§ **WORK REQUEST**: Only one stretch of the listing below is wanted. Give it again exactly, from the line with "The image size is (1456, 819)." through the line with "Task: Click the retweet arrows icon".
● ● ● ● ● ● ●
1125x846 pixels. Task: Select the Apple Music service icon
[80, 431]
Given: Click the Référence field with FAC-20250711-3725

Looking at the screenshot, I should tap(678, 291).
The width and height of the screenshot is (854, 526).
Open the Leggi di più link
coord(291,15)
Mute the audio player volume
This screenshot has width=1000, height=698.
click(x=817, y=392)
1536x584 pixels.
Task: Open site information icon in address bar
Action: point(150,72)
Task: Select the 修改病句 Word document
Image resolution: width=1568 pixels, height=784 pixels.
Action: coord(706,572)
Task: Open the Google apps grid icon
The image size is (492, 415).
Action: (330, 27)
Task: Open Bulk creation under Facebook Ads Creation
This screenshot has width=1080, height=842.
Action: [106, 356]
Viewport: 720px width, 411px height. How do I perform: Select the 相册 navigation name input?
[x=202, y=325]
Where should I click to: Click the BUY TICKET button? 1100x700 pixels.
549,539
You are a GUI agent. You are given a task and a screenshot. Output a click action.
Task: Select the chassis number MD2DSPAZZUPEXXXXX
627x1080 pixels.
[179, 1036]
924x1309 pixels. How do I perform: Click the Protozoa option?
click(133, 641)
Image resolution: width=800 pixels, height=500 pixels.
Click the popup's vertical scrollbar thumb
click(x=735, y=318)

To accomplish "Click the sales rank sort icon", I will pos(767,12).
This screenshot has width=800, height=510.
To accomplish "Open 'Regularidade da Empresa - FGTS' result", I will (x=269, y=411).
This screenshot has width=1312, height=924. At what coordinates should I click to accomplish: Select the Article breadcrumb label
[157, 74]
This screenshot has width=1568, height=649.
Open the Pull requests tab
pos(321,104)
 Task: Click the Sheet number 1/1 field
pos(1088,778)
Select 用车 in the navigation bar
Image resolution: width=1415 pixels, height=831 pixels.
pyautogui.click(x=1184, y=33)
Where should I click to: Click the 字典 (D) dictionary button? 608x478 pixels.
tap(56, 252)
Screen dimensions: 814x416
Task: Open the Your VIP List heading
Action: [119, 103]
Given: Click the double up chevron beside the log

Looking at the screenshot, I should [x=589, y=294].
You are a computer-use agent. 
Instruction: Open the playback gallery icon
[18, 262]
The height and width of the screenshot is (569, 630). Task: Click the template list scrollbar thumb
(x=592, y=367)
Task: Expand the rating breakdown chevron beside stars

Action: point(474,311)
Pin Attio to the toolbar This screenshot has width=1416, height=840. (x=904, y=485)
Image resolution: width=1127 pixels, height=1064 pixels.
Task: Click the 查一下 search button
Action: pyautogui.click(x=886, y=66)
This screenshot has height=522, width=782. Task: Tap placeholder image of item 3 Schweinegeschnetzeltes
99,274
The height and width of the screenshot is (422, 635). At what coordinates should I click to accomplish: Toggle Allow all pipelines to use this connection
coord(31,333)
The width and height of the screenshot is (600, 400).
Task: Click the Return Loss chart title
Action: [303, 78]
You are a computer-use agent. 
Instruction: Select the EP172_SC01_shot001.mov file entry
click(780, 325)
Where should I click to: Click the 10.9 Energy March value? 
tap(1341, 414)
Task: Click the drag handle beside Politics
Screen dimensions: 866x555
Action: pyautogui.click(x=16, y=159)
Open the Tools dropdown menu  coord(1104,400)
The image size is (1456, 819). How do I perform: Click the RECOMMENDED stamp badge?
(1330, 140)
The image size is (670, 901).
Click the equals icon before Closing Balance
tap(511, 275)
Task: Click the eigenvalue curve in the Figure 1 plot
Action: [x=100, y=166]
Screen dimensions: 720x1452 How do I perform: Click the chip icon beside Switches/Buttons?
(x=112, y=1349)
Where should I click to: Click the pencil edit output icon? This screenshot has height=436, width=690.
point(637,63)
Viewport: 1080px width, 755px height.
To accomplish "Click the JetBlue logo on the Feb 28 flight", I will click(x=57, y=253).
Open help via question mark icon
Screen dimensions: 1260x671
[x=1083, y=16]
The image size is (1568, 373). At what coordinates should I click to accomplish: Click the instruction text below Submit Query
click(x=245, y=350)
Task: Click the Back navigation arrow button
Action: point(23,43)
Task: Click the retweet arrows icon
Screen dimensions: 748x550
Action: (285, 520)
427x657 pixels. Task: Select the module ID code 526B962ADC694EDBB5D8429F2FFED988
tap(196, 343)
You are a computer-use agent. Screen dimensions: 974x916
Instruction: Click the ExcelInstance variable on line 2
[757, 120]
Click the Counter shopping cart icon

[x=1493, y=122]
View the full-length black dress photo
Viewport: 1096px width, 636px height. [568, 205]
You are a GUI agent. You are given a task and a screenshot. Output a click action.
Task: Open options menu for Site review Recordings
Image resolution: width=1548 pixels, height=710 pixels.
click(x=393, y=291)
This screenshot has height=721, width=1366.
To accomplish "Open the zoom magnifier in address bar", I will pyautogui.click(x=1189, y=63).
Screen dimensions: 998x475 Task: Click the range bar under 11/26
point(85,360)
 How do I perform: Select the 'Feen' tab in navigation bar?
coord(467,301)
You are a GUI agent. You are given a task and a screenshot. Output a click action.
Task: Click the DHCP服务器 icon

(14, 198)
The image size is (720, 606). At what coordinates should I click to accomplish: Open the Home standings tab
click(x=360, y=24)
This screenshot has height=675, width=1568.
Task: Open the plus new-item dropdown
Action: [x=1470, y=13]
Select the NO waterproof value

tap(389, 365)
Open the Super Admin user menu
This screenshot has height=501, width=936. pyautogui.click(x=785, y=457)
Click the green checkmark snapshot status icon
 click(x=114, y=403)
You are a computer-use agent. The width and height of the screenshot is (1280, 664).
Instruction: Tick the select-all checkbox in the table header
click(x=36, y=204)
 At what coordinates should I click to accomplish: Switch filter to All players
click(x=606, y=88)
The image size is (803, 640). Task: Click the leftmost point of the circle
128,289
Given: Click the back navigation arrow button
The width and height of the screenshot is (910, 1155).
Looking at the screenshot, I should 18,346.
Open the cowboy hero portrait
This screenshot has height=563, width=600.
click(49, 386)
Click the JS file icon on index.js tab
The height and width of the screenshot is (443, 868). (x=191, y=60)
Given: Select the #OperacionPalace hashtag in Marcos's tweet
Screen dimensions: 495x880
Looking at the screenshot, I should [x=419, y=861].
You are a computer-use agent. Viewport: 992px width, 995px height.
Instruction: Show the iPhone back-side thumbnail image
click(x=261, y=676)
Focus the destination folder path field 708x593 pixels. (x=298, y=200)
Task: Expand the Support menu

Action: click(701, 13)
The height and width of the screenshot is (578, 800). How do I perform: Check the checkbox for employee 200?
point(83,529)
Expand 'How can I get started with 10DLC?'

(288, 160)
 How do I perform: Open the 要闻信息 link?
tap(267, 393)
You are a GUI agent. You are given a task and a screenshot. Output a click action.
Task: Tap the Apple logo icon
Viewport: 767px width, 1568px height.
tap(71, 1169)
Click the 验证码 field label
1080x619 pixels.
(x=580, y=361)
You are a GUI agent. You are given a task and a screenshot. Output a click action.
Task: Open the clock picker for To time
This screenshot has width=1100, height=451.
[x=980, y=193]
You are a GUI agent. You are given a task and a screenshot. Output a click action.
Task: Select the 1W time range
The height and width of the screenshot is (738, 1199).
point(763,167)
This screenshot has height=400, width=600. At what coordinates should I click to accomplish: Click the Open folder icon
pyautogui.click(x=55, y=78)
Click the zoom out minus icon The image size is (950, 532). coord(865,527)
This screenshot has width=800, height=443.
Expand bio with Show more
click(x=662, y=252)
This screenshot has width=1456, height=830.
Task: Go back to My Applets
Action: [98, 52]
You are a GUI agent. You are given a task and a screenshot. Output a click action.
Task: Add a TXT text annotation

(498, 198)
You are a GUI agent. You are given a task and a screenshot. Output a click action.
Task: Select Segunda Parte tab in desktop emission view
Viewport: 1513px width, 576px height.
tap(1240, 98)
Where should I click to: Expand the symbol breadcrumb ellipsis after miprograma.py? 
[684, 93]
● ● ● ● ● ● ●
§ **EXERCISE ANSWER**:
The image size is (1456, 819). How do I perform: Click the RECOMMENDED stamp badge?
(1330, 140)
The image size is (670, 901).
Click the equals icon before Closing Balance
tap(511, 275)
Task: Click the eigenvalue curve in the Figure 1 plot
Action: [x=100, y=166]
Screen dimensions: 720x1452 How do I perform: Click the chip icon beside Switches/Buttons?
(x=112, y=1349)
Where should I click to: Click the pencil edit output icon? This screenshot has height=436, width=690.
point(637,63)
Viewport: 1080px width, 755px height.
To accomplish "Click the JetBlue logo on the Feb 28 flight", I will click(x=57, y=253).
Open help via question mark icon
Screen dimensions: 1260x671
[x=1083, y=16]
The image size is (1568, 373). At what coordinates should I click to accomplish: Click the instruction text below Submit Query
click(x=245, y=350)
Task: Click the Back navigation arrow button
Action: point(23,43)
Task: Click the retweet arrows icon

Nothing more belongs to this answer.